WHAT TO PRODUCE: Please retype the records below exactly as they appear, leaving out every picture.

INFORMATION:
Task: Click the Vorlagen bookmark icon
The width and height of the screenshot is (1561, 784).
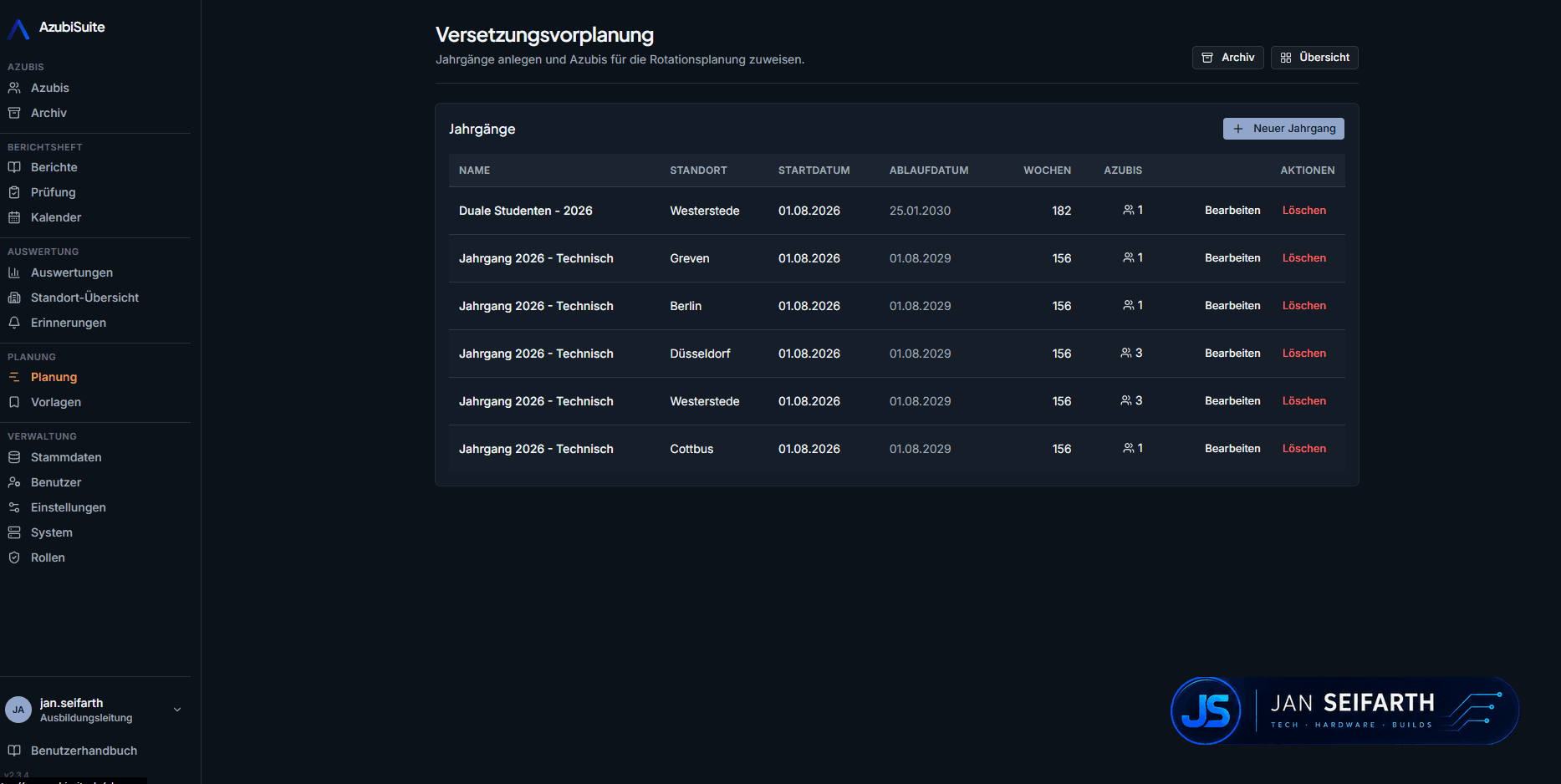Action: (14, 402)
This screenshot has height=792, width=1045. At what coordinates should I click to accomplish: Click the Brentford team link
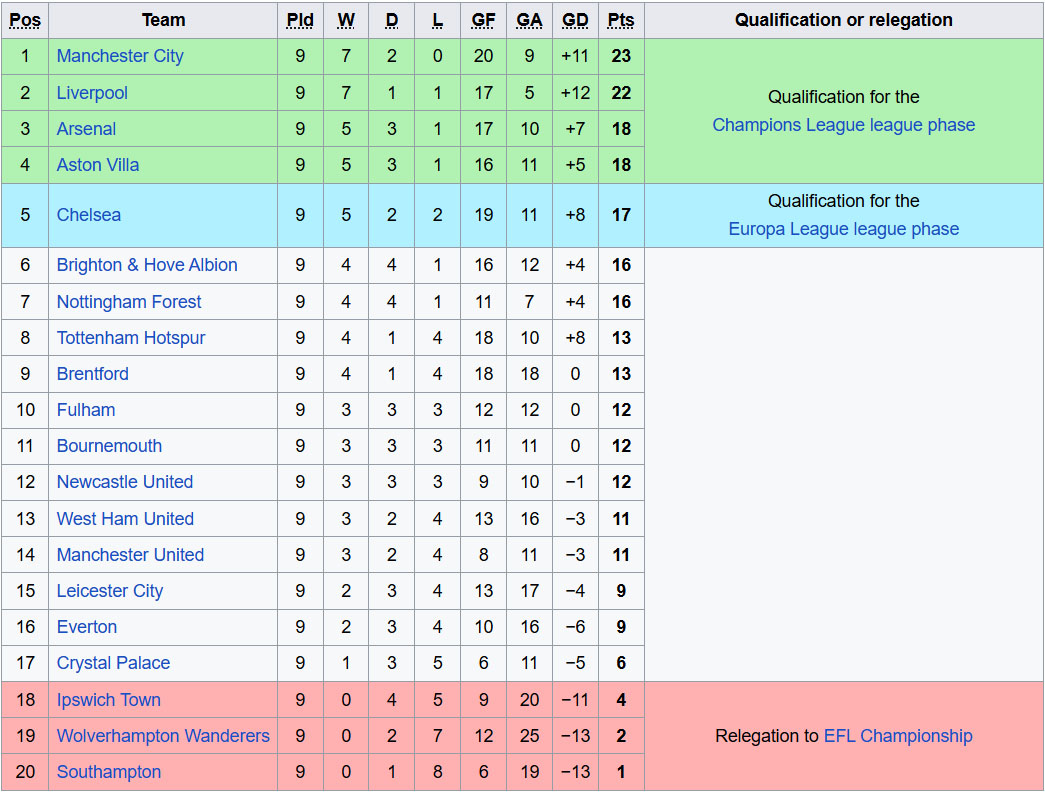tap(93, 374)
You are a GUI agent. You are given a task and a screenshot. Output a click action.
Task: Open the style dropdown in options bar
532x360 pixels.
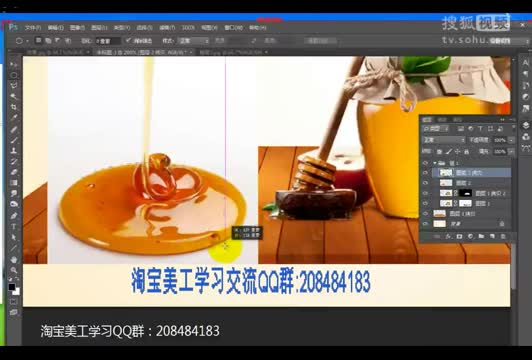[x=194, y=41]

EXERCISE RESPONSE:
Task: Click the Vorlagen bookmark icon
The width and height of the screenshot is (1561, 784).
Action: (14, 402)
This screenshot has height=792, width=1045. At what coordinates should I click to accomplish: Click the Brentford team link
tap(93, 374)
You are a GUI agent. You are given a task and a screenshot. Output a click action.
Task: Open the style dropdown in options bar
532x360 pixels.
[x=194, y=41]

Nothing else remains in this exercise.